• **TASK PROMPT**: Rewrite the part of these lines that opens with the line containing "Where should I click to: Click the 1MHz" and closes with the line containing "Click the Newsletter", changing "frequency axis label" to "frequency scale label" and keeping everything else the same.
* * * * *
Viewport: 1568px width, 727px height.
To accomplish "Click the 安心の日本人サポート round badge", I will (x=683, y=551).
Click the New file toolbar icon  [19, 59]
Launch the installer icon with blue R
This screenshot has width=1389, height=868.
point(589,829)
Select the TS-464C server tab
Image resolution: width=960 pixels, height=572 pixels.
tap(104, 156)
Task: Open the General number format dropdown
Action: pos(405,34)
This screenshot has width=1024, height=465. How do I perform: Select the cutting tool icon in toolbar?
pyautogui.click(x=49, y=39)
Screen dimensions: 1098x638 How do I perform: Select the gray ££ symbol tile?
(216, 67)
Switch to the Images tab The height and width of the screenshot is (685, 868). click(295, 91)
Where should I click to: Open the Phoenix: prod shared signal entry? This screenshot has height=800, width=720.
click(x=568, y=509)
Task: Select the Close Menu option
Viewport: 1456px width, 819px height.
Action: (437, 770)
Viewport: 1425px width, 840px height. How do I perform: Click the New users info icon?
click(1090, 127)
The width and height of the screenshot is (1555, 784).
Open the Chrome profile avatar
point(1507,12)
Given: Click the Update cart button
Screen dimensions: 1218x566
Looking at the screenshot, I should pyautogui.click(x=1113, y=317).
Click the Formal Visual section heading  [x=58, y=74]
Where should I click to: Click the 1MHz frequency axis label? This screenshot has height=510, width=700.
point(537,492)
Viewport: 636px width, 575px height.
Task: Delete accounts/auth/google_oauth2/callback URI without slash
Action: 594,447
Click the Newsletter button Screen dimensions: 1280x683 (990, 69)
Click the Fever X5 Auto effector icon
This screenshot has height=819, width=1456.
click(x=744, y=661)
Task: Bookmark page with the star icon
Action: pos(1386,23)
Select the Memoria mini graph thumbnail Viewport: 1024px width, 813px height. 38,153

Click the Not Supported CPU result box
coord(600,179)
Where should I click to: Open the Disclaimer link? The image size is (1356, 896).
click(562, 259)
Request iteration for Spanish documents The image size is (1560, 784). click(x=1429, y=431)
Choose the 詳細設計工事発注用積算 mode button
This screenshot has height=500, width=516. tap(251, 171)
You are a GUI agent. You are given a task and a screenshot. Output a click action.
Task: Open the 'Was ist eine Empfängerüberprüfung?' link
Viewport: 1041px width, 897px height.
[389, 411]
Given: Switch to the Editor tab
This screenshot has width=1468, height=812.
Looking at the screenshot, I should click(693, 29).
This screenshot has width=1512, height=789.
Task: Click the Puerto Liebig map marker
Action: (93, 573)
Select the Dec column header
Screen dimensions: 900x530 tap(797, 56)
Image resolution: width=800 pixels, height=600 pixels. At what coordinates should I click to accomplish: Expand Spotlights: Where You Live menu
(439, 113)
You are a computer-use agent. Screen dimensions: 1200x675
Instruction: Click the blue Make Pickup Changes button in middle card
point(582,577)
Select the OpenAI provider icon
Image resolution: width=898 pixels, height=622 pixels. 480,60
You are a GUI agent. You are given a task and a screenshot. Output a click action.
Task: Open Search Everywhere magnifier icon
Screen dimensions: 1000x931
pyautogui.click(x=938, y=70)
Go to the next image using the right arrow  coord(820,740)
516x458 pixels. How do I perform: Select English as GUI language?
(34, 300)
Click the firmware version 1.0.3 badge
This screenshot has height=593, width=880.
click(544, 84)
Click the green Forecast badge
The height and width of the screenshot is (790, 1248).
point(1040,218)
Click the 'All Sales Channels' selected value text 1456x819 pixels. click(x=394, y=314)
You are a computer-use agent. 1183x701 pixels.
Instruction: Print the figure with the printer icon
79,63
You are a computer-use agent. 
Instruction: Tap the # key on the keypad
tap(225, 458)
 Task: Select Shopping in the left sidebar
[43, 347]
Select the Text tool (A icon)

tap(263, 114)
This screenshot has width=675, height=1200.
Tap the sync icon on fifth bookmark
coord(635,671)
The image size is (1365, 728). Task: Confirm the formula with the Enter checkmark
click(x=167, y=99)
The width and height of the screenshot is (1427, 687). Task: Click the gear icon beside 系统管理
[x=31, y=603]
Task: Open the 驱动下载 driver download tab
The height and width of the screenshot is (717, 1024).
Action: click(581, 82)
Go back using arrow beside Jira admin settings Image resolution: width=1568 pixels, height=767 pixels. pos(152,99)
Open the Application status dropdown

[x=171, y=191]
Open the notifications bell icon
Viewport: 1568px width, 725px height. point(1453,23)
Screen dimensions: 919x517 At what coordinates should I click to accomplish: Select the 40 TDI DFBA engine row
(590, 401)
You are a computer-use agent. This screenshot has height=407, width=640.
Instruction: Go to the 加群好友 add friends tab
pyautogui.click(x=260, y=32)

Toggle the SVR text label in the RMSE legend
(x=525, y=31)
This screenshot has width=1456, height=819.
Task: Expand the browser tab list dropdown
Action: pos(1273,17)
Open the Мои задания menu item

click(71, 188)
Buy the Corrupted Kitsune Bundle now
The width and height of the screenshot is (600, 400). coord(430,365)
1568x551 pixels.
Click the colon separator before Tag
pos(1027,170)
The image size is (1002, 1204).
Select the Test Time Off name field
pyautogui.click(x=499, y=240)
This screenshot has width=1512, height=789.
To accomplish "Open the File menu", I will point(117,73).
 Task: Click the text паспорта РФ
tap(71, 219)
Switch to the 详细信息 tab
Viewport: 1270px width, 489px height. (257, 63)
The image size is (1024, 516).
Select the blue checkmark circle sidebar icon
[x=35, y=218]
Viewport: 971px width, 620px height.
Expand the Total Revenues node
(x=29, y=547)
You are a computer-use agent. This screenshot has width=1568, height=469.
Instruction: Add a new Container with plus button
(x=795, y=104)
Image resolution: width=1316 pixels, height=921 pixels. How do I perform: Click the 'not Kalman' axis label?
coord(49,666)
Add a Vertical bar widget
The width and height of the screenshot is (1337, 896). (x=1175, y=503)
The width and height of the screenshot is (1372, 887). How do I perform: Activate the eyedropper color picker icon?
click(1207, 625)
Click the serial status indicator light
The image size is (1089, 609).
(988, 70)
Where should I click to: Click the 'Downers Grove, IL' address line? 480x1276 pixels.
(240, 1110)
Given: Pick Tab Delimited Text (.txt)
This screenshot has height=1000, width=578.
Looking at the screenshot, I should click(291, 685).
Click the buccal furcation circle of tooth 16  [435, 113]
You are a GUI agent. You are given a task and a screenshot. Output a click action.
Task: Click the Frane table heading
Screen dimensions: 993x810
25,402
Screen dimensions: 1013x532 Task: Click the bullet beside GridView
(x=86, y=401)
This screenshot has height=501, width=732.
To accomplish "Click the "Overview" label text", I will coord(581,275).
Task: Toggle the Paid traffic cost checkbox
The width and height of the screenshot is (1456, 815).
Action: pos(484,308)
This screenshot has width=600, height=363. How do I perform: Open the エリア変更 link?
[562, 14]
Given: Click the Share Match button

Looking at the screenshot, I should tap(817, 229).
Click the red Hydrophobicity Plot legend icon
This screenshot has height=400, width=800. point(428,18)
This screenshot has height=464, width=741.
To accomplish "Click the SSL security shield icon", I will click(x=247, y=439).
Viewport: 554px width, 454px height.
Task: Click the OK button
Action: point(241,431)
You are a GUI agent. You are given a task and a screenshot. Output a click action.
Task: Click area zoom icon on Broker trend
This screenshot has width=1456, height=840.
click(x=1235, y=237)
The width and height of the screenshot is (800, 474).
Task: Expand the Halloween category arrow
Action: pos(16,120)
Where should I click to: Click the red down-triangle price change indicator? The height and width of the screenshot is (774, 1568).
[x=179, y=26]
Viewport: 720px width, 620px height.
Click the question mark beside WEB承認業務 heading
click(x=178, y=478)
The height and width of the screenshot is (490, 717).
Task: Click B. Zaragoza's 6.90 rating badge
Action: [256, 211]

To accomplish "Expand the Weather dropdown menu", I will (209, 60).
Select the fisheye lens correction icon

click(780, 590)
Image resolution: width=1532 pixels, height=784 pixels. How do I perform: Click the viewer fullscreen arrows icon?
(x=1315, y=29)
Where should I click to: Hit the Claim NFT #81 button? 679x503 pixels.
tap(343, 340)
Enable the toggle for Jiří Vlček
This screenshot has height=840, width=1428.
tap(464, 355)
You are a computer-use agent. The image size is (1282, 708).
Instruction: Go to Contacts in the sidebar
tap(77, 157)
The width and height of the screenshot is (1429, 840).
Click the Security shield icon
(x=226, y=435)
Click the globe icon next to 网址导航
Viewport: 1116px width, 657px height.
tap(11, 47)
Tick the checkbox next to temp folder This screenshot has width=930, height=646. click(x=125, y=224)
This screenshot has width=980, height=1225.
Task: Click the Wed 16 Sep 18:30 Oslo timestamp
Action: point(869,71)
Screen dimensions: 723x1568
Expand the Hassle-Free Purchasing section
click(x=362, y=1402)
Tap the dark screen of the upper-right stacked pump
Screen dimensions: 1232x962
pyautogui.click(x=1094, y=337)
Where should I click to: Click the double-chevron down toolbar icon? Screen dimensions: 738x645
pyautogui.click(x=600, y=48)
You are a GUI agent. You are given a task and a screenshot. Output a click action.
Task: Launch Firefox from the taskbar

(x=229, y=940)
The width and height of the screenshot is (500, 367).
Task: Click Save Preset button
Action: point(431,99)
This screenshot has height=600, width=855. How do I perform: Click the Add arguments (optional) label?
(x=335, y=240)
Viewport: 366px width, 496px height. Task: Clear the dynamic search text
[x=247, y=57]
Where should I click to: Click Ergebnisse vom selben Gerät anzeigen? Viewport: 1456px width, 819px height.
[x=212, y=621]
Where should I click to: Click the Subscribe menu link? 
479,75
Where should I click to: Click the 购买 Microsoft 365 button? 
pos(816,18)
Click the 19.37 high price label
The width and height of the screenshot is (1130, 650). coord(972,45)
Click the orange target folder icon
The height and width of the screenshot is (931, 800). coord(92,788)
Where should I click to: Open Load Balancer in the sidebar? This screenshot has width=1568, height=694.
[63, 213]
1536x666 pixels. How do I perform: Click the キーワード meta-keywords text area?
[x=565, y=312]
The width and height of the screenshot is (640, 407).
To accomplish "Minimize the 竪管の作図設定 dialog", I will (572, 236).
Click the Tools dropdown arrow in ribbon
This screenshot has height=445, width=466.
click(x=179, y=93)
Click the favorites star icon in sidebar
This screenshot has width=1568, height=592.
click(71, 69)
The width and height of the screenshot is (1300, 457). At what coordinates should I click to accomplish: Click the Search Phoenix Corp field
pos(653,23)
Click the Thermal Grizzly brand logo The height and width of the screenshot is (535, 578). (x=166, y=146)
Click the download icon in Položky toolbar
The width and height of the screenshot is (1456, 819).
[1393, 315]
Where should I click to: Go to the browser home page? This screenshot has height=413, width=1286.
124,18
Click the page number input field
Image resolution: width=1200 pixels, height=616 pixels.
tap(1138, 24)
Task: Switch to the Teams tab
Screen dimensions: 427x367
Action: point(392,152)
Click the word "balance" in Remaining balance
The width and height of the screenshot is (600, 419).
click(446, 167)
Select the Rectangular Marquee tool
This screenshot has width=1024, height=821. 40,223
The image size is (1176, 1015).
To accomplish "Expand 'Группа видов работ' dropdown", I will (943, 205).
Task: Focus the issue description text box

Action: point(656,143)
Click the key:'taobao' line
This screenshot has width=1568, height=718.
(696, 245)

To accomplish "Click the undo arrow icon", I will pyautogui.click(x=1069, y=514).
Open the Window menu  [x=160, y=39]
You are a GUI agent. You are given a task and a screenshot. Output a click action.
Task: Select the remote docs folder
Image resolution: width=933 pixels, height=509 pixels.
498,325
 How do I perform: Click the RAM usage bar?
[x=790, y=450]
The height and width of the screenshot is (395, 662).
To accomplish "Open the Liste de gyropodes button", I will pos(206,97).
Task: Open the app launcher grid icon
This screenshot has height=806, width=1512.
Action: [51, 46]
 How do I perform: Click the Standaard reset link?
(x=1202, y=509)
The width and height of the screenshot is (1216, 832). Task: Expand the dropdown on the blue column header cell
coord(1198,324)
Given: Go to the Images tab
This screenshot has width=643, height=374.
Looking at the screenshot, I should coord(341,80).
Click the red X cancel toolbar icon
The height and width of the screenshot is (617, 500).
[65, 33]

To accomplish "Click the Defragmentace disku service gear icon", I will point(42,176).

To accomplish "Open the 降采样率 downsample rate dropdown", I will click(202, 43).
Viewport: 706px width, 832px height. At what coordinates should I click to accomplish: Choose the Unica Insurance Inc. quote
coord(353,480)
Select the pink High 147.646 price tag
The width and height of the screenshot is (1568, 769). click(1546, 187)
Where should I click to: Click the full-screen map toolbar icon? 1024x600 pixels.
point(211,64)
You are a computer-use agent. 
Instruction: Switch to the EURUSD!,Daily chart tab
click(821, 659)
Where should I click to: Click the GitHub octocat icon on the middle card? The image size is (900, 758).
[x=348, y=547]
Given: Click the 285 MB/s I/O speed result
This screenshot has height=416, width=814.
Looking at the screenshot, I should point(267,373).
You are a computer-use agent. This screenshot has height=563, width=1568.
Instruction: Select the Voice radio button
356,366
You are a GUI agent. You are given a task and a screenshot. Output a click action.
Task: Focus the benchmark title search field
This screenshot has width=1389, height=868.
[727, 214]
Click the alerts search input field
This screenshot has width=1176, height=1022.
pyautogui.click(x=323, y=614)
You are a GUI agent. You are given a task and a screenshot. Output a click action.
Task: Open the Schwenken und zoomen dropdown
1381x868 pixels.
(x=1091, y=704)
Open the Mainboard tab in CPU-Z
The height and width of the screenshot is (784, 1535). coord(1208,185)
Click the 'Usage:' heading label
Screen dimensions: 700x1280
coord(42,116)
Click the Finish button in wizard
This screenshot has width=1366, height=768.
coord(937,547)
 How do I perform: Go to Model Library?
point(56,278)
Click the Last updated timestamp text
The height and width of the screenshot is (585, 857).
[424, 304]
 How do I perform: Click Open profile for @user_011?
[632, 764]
* * * * *
• **TASK RESULT**:
Where should I click to: Click the 1MHz frequency scale label? This screenshot has height=510, width=700.
point(537,492)
Viewport: 636px width, 575px height.
Task: Delete accounts/auth/google_oauth2/callback URI without slash
Action: 594,447
Click the Newsletter button Screen dimensions: 1280x683 (990, 69)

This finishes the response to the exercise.